— start Given entries —

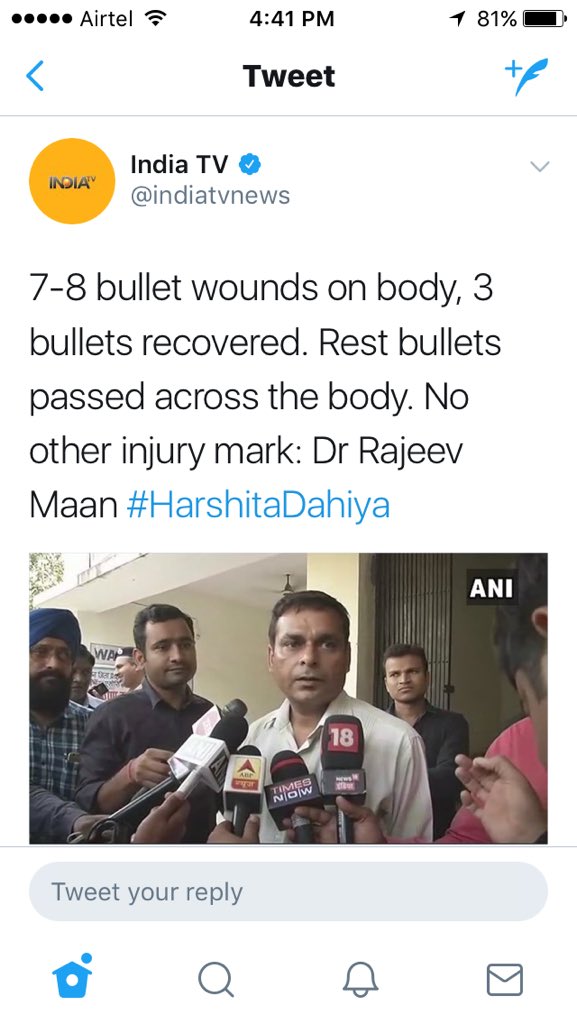Open the Notifications bell tab
This screenshot has width=577, height=1024.
[360, 980]
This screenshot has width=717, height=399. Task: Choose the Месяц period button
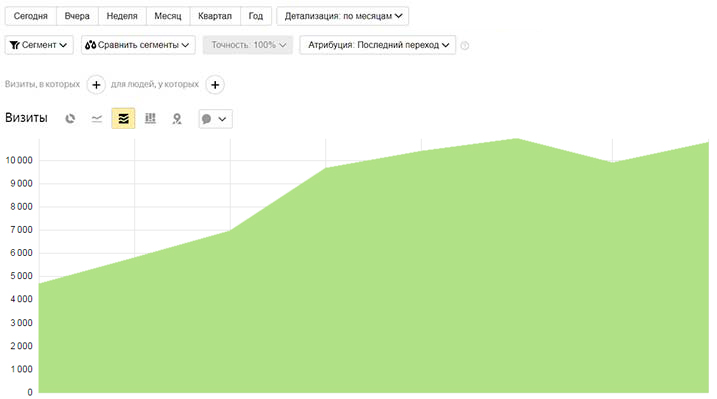point(168,16)
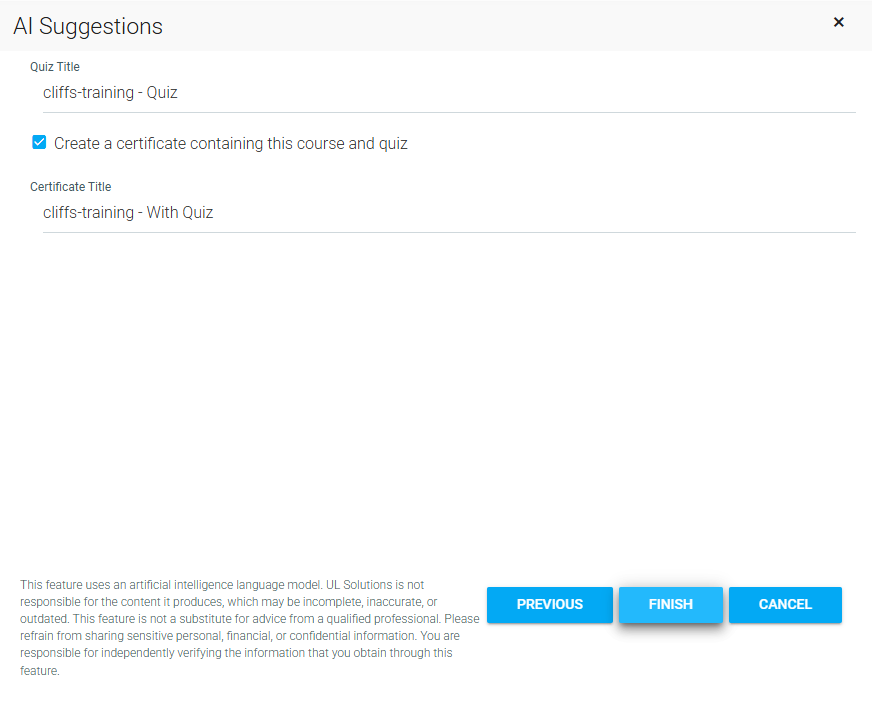
Task: Go back with the PREVIOUS button
Action: 549,605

— end Given entries —

> **What to do**:
Extract every line of text from the entries above word for word, leaving out the pictures.

> **Task response**:
Open the Notifications bell tab
This screenshot has width=577, height=1024.
[360, 980]
This screenshot has width=717, height=399. Task: Choose the Месяц period button
point(168,16)
Task: Go back with the PREVIOUS button
Action: 549,605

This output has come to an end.